(Collected data entries)
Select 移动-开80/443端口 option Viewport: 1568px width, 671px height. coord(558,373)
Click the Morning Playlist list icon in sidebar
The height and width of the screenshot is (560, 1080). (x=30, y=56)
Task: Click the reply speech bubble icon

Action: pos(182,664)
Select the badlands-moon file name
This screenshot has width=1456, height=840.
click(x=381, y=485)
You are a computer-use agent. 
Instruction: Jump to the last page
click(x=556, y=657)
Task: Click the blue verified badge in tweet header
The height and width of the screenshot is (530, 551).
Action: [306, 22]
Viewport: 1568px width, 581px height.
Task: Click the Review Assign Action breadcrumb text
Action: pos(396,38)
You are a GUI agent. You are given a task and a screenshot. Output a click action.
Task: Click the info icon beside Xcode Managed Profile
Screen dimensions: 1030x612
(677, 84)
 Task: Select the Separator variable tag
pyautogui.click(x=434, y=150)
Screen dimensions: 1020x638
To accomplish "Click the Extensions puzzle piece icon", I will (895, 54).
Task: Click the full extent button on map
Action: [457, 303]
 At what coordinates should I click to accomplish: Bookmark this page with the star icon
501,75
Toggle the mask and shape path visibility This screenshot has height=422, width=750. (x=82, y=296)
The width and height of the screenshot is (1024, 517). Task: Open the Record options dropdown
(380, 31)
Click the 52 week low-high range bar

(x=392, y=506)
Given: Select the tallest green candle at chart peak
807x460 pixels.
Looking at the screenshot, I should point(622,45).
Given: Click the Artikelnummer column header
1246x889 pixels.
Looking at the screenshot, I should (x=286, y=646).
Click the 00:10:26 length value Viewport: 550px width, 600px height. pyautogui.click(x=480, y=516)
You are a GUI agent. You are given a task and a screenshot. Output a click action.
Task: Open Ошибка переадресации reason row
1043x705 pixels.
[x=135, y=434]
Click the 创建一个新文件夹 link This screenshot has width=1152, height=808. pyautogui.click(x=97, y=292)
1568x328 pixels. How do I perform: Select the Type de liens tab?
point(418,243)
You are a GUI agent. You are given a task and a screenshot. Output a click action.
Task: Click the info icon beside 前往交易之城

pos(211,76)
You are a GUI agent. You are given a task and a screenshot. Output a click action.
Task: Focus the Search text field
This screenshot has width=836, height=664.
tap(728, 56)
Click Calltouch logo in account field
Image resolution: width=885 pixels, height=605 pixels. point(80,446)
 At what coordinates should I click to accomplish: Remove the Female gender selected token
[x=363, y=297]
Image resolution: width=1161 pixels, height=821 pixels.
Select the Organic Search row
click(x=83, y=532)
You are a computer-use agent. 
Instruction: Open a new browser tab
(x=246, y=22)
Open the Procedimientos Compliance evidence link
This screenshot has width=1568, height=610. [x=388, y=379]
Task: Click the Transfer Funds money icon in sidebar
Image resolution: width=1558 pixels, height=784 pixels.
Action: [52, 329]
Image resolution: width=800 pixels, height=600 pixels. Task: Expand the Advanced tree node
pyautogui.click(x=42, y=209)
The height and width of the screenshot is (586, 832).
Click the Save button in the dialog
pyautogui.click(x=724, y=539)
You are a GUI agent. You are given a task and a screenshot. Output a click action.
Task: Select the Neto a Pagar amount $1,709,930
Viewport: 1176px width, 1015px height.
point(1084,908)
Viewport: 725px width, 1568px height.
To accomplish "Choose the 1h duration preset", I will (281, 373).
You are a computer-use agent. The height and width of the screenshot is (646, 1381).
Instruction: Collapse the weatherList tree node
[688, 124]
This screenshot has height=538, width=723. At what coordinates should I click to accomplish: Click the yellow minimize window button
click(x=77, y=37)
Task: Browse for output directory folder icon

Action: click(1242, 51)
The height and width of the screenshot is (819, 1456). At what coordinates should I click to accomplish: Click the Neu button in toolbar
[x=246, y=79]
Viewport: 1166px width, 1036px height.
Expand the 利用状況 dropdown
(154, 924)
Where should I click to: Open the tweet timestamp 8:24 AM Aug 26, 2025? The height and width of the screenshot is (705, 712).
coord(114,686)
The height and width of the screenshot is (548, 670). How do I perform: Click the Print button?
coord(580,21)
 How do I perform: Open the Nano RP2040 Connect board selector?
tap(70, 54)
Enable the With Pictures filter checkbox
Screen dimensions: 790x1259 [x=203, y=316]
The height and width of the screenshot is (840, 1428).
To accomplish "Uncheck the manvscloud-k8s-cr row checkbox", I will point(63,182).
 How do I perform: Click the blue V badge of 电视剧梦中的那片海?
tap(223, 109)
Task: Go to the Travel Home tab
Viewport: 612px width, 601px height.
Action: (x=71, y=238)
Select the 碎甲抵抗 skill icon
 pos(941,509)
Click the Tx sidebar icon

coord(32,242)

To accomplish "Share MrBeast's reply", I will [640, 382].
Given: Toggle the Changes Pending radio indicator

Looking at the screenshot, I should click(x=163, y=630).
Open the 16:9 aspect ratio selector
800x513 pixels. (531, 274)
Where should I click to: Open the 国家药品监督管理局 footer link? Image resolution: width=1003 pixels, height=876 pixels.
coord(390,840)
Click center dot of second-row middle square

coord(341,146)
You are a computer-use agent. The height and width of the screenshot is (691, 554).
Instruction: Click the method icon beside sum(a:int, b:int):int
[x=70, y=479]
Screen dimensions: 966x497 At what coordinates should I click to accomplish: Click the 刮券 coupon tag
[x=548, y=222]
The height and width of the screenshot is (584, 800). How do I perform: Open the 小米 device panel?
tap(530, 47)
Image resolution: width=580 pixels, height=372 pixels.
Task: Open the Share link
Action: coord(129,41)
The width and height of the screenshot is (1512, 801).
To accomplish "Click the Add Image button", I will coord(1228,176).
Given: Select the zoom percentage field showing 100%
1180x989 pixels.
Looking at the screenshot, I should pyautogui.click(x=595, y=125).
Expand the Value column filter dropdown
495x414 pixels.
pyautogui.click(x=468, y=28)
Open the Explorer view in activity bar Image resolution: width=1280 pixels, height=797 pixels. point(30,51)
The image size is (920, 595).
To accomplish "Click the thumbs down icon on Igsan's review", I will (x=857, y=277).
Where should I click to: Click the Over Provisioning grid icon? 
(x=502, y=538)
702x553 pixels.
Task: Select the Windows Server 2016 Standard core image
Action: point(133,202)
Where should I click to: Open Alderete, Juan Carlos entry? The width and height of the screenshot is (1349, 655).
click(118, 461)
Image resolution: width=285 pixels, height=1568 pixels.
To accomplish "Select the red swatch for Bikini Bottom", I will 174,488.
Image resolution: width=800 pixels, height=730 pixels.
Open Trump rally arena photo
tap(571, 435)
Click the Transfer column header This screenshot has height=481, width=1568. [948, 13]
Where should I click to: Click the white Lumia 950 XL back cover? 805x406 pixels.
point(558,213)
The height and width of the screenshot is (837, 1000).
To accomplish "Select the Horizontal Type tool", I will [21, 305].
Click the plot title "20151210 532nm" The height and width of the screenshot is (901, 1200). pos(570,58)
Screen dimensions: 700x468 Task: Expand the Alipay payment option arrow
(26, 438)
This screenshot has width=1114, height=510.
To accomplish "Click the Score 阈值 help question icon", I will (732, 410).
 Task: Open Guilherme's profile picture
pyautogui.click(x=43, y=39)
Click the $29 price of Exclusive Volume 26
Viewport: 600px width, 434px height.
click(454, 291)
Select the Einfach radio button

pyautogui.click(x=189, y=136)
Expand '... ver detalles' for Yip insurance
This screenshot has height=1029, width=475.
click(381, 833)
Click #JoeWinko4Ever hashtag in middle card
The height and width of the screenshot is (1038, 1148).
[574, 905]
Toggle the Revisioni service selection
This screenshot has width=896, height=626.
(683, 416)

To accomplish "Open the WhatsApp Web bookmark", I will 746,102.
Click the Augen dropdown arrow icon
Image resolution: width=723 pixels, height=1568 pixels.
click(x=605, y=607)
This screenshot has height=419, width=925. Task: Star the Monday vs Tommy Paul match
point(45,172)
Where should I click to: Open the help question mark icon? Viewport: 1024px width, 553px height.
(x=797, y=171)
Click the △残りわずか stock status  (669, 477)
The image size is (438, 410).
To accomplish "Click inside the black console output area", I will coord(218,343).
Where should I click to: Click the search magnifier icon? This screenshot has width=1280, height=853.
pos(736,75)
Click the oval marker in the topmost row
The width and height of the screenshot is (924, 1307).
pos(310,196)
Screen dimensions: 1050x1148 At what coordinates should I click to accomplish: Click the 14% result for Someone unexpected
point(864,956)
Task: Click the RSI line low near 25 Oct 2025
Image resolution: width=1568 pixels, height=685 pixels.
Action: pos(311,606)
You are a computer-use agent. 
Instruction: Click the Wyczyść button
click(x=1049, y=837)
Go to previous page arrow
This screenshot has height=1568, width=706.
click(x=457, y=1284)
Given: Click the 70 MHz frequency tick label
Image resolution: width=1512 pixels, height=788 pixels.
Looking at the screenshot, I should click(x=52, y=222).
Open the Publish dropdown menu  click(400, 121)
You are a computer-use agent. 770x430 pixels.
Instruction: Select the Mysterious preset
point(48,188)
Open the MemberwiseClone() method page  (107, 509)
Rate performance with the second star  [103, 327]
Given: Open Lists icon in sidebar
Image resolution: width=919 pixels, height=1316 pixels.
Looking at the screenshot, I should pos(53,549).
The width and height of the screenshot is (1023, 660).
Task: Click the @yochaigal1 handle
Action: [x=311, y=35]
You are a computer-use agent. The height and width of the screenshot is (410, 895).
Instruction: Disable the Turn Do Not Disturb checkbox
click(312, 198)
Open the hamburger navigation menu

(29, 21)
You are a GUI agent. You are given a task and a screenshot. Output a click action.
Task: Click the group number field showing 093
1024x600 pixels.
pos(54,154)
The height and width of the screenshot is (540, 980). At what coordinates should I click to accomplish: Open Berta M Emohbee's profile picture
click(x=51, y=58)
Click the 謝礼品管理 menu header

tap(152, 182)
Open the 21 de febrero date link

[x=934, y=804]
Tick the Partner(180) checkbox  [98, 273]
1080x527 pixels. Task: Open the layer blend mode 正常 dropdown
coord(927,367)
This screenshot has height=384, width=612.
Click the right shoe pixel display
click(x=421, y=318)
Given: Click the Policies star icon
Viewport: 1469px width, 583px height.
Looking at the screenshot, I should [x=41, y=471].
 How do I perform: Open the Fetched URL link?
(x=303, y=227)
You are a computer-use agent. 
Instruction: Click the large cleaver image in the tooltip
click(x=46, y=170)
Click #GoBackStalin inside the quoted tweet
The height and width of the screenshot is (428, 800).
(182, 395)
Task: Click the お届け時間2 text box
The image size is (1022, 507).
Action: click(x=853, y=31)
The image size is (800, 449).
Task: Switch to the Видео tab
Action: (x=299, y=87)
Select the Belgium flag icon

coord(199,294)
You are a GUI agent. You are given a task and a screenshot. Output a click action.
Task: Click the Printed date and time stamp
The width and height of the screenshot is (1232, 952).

Problem to solve: Among the lines above, please find those with "Transfer" and copy them.

Expected output:
Task: Click the Transfer Funds money icon in sidebar
Click the Transfer column header This screenshot has height=481, width=1568. [948, 13]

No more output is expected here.